— Start of Data to use —

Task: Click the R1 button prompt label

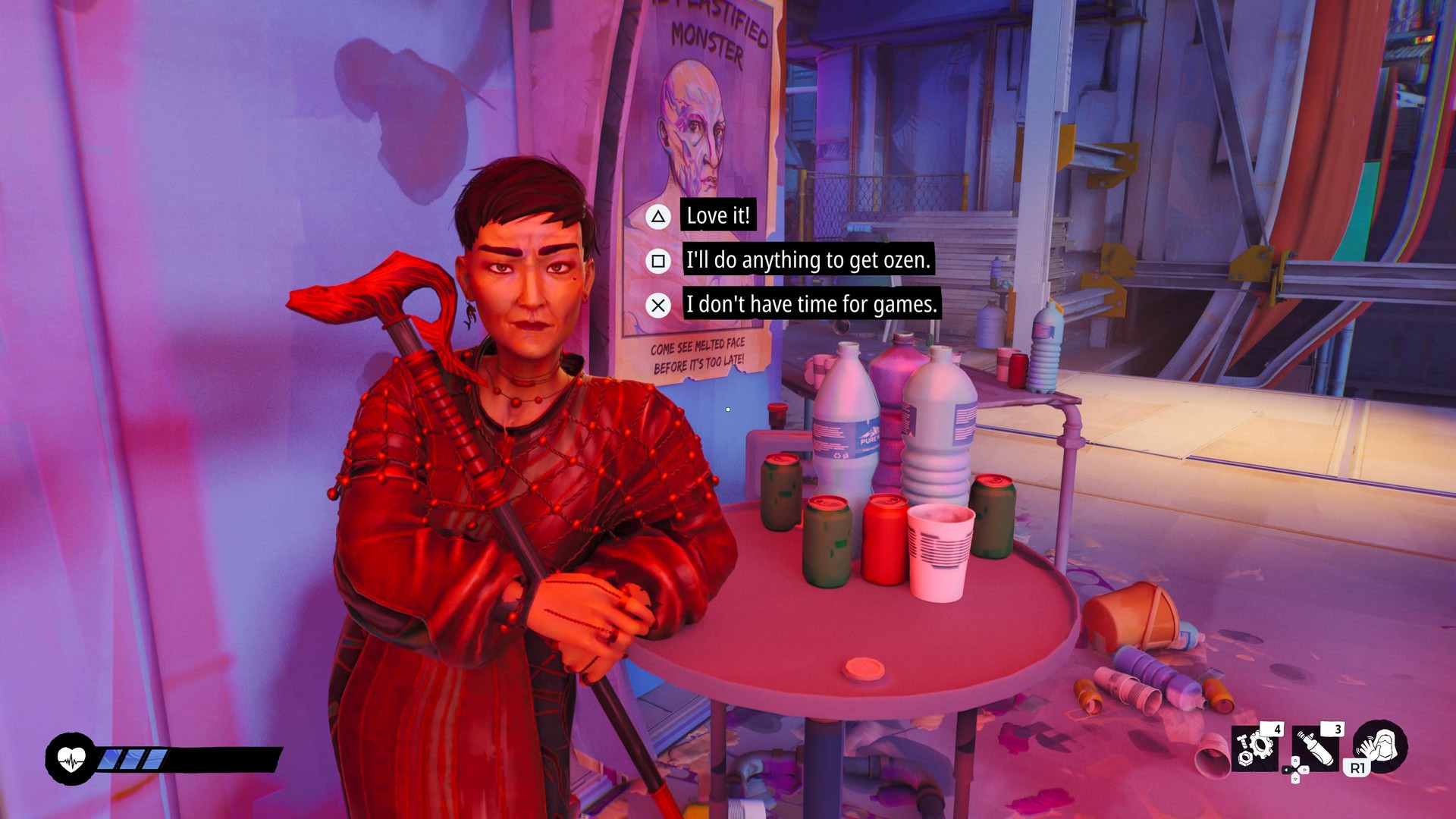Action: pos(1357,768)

— End of Data to use —
— Start of Data to use —

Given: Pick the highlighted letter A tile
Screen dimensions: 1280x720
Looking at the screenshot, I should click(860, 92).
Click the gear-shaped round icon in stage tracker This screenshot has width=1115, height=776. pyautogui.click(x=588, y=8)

— End of Data to use —

_Given instruction_. Count the lines in the entries above that contain the word "screenshot", treating uppercase and lowercase letters as distinct. Give only the number.

_Solution for this exercise_. 2